I have been with my cell phone provider FOREVER, meaning 10 years, give or take. For once in my life, internets, I was LOYAL. I was only loyal because I got grandfathered in to this 3000 minute plan for $49.99. So for the second time in my 10 years as a very loyal client, give or take, I was 10 minutes from running over my minutes and I used those 10 minutes wisely, by calling my cell phone provider and begging profusely. At which time my cell phone provider informed me that I was eligible for a new plan, because I had been so loyal. I'm sure this was a load of BS and they didn't want me to switch to Cricket. Anyway, now I get unlimited minutes, plus nationwide long distance, plus unlimited texts, for the low, low price of $49.99. Now that was an offer I could not refuse. So I didn't. See internets, begging works.

Sunday, May 03, 2009

With No One As Witness

I post. I don't post. I post. I don't post. There is no means to the madness. I am trying to get my new office together. Guess what, nothing is free. Of course, I knew that. Case in point, I am not a big fan of flat paint. I find it cheap and relatively useless. So today I purchased the paint I will be using in my office that will do nothing but improve it, if nothing else because it is an eggshell finish and not flat. I want to do something really funky, like this.... but alas, my office is not that big and my clients are not hiring me for my creativity.

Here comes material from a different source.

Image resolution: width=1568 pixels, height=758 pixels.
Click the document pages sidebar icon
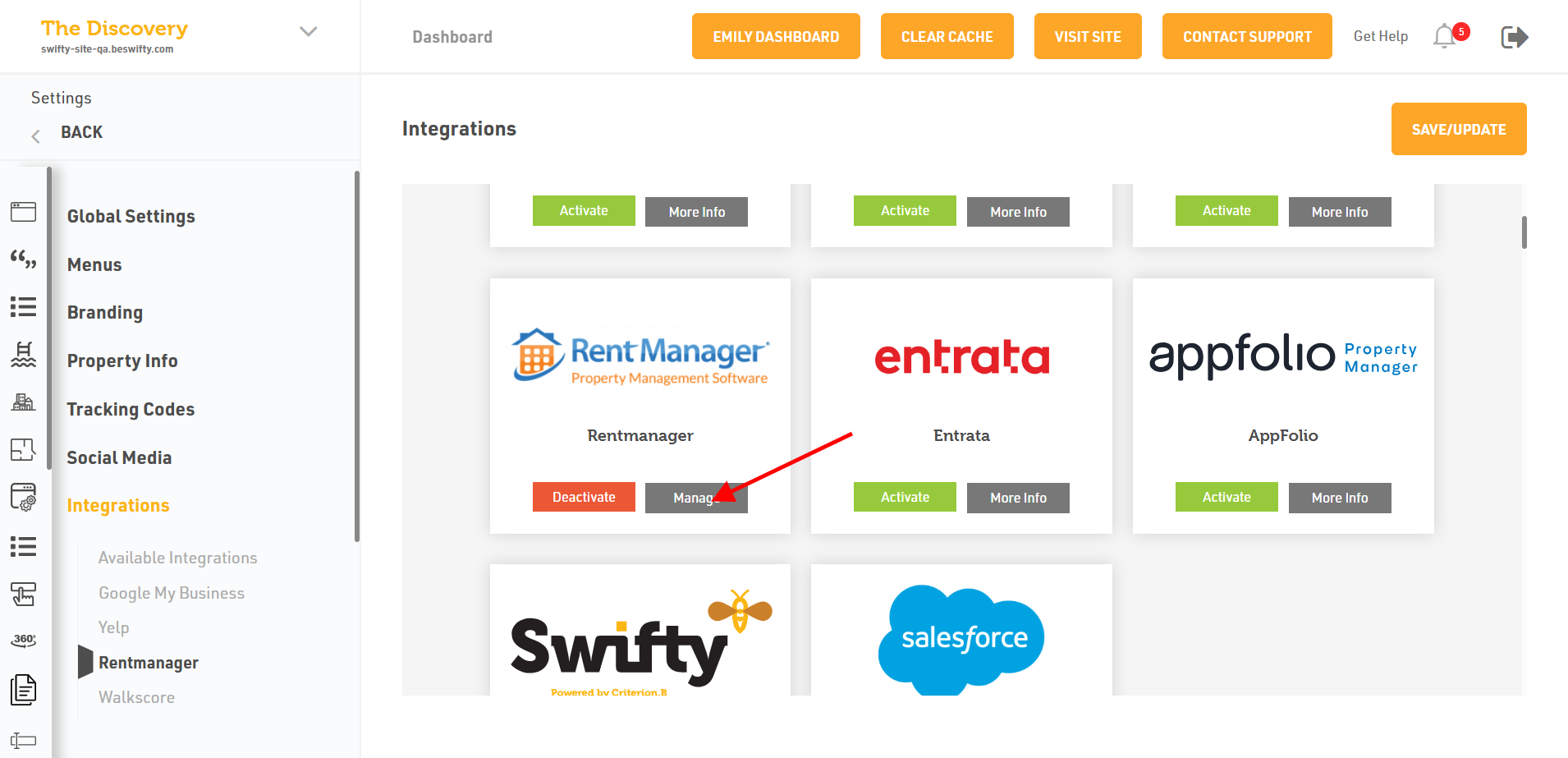(x=23, y=690)
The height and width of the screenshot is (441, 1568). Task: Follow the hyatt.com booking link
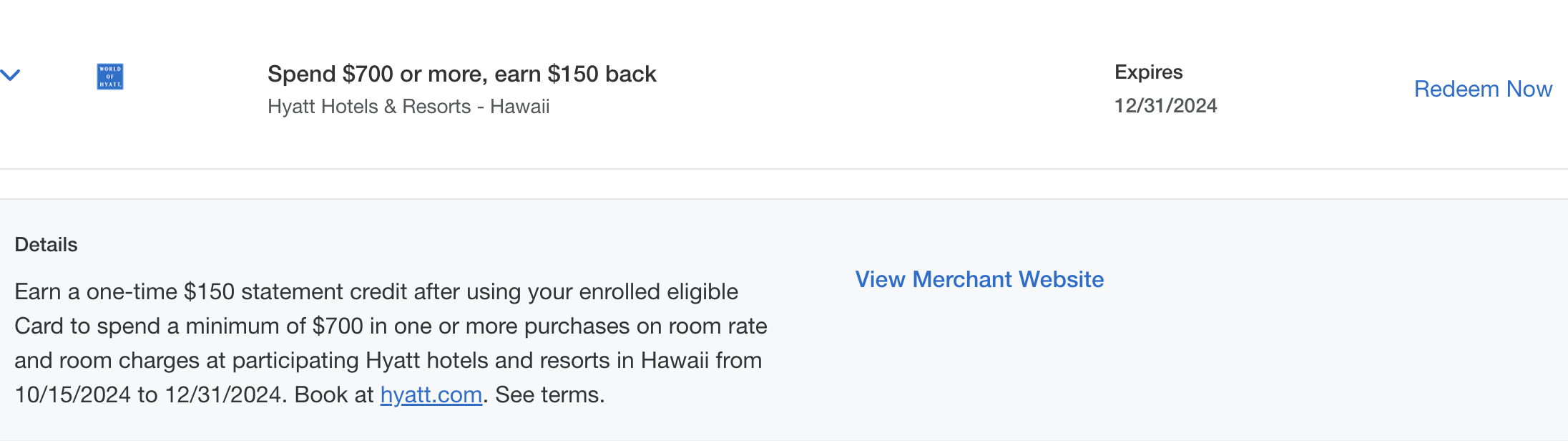[431, 394]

I figure I can save the funky style for my house, but perhaps being a bit more conservative at my office is in order, since I do live in the bible belt and this is a conservative state. Oh, the suppression.

I find myself with a dilemma. I love my dogs. And I am cheap. So I have dogs that shed, but don't require grooming. Which is great. But along with being cheap, I just don't like shedding. Because dog hair. On everything. Particularly up my nose. Normally I just have to clean more often than usual, which isn't a huge problem except I would rather sleep, do laundry, work, hang with the kids, read, etc. instead of cleaning up dog hair. This weekend, I sucked it up on the cheapness and splurged on a furminator. I am not going to lie, this thing is my new best friend. I love it. Granted, it doesn't work so well on my beloved, who has like the shortest hair EVER, but it works beautifully on darling Skippy Jon Jones, who tolerated being furminated very well. I also think if I ever get a collie, I'm naming it furminator. Because I can.